**Data entries:**
..........

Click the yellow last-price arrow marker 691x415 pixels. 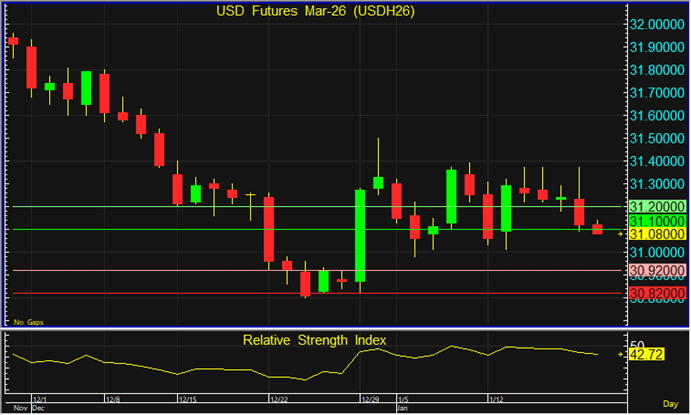click(x=620, y=233)

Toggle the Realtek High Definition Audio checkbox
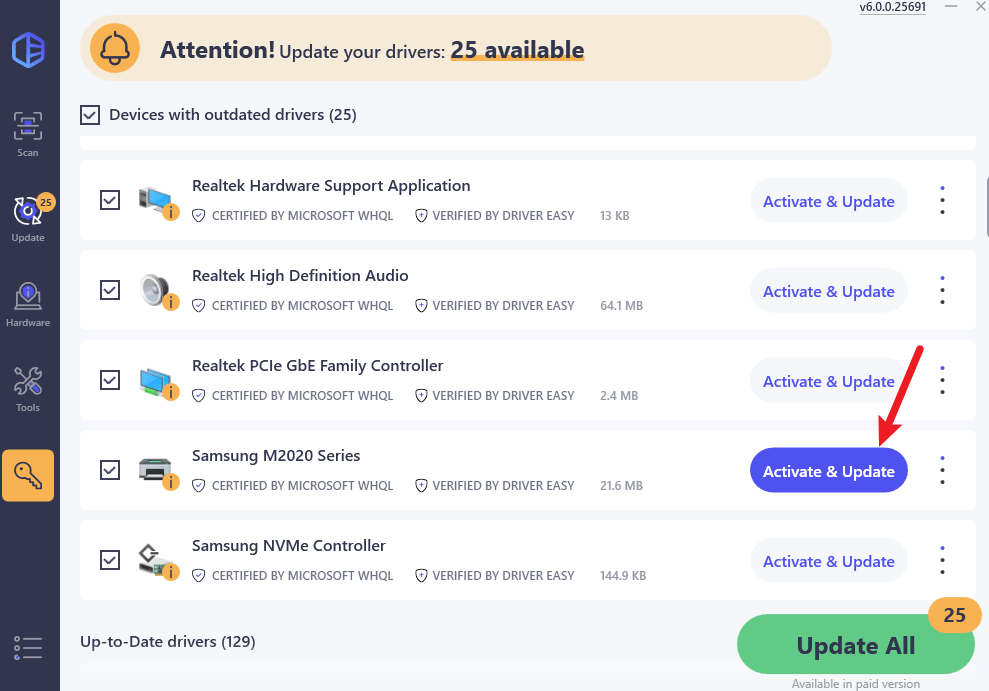click(110, 290)
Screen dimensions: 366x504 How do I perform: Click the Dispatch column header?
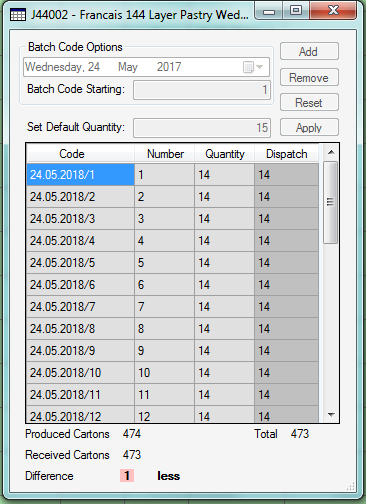pyautogui.click(x=287, y=154)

..........

**EXERCISE AIM:** Once the line holding "Toggle the Realtek" is found, set it down along with every line after it through the end of the entries, exactly, leaving the pictures out.

**EXERCISE OUTPUT:**
Toggle the Realtek High Definition Audio checkbox
click(110, 290)
Screen dimensions: 366x504 How do I perform: Click the Dispatch column header?
pyautogui.click(x=287, y=154)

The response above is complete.